Thrudvangar - Tiwaz

Chronique CD album

chronique Thrudvangar - Tiwaz

Alors que je me plaignais, il y a peu, dans la chro du dernier Manegarm, du manque de bollocks de la majeure partie des groupes de la scène Pagan actuelle, un vent du Nord venu de l'Est (oui je sais mais mon truc c'est l'histoire pas la géo) est venu rafraîchir mes esgourdes de façon impromptue.

Impromptue car je n'avais jamais écouté un album de la discographie des Allemands de Thrudvangar avant Tiwaz. Je ne chercherai donc pas une quelconque évolution, stagnation ou régression dans les musiques des Teutons et me contenterai de me prononcer sur l'album pour ce qu'il est uniquement.

Tout d'abord qui dit Pagan et Black Pagan à fortiori ne signifie pas forcément l'utilisation de guimbardes, flûtiaux et autres panses de mouton farcies pour faire « c’était mieux la musique avant ».
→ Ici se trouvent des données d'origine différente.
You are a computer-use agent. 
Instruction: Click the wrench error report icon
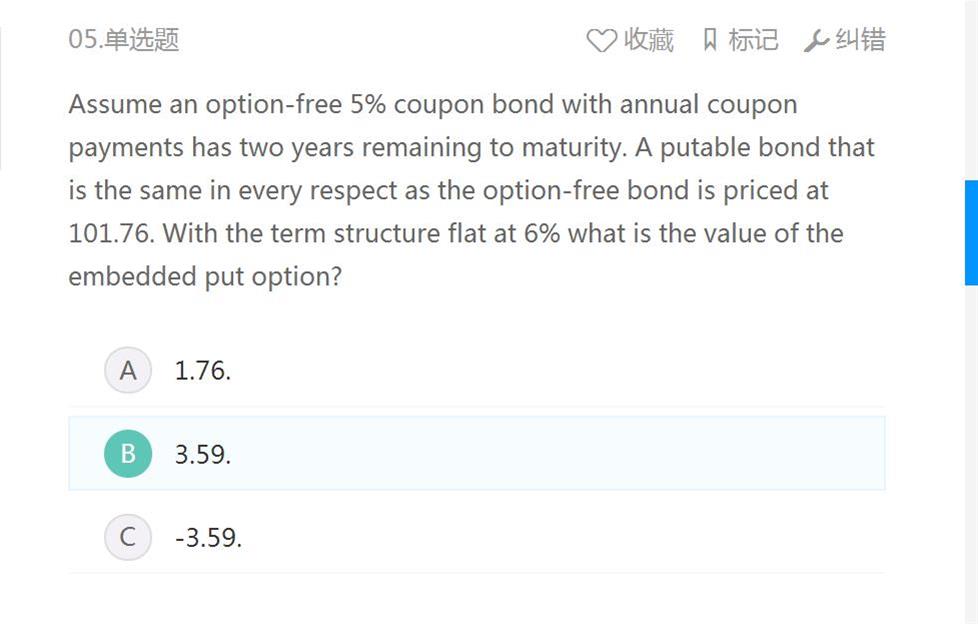tap(816, 41)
Thrudvangar n’utilise pas en effet ces instruments souvent plaisants quand ils ont judicieusement placés. Nous parlons donc ici de Metal pour trou euh.. trve pardon.

 

Un album de Pagan, ambiance viking qui plus est, me pousse toujours à creuser un peu les termes barbares employés ou les thématiques usitées par les groupes, souvent juste pour éviter de tomber sur des neuneus incultes qui confondent païen avec amateur de bras levé et pas de l'oie.

 

Thrudvangar désigne tout d'abord les « Plaines de la Force », royaume du gros bourrin Thor.

Tiwaz est de plus une rune-dieu de l'alphabet Futhark : c’est la rune de Tyr, l’ancien dieu du ciel de l’Europe septentrionale. La mythologie nordique évoque le sacrifice courageux de Tyr alors qu'il se fit dévorer la main droite pour enchaîner Fenrir qui menaçait l’ordre cosmique. Tiwaz représente donc la justice, la responsabilité, la guerre, mais aussi le sacrifice.

Tiwaz symbolise également l'axis mundi, l'Yggdrasil, l'axe qui relie et sépare le ciel et la terre, c'est-à-dire le royaume des hommes et celui des dieux.

Thématiquement parlant, les Germains sont donc au poil de barbe.

 

Au niveau musicale, la production de Tiwaz, délicieusement vintage, est assez éloignées des standards boursouflés actuels. Certains y verront un manque de souffle pour moi c'est juste un signe d'humilité qui donne un côté organique pas dégueux à l'album.

Cette petite carence de patate se ressent tout de même dans le traitement réservé au chant, typiquement black mais qui aurait mérité plus de puissance, se cantonnant dans le sinistre alors qu'il aurait fallu un peu plus d’envolées guerrières. La batterie a également un côté monotone avec peu de relief, le gars fait le job mais sans plus.

Le riffing de l'album est par contre particulièrement véloce et donne son côté épique ou mélancolique aux compos. Le vieux Thrash des tribus est convoqué de temps en temps pour la plaisir de secouer sa perruque.

Un autre atout de Tiwaz est de ne pas employer un clavier ridicule qui plombe pas mal de groupe en leur donnant un côté Eurovision pour barbare en slip. Hors le barbare porte le pagne en peau ours, c'est obligatoire.

 

Cet album ne vaut pas le coup de monter une vaste expédition, juste une petite razzia sur les berges du Rhin, histoire de se dégourdir la hache et d'enrichir le génome du clan avec du sang neuf. Thrudvangar peine ainsi à sortir de la deuxième division, pardon, du second mur de boucliers et devra batailler encore ferme pour mériter sa place à la table d'Óðinn.

Et oui, bouffer, picoler et baiser jusqu'aux Ragnarök se méritent.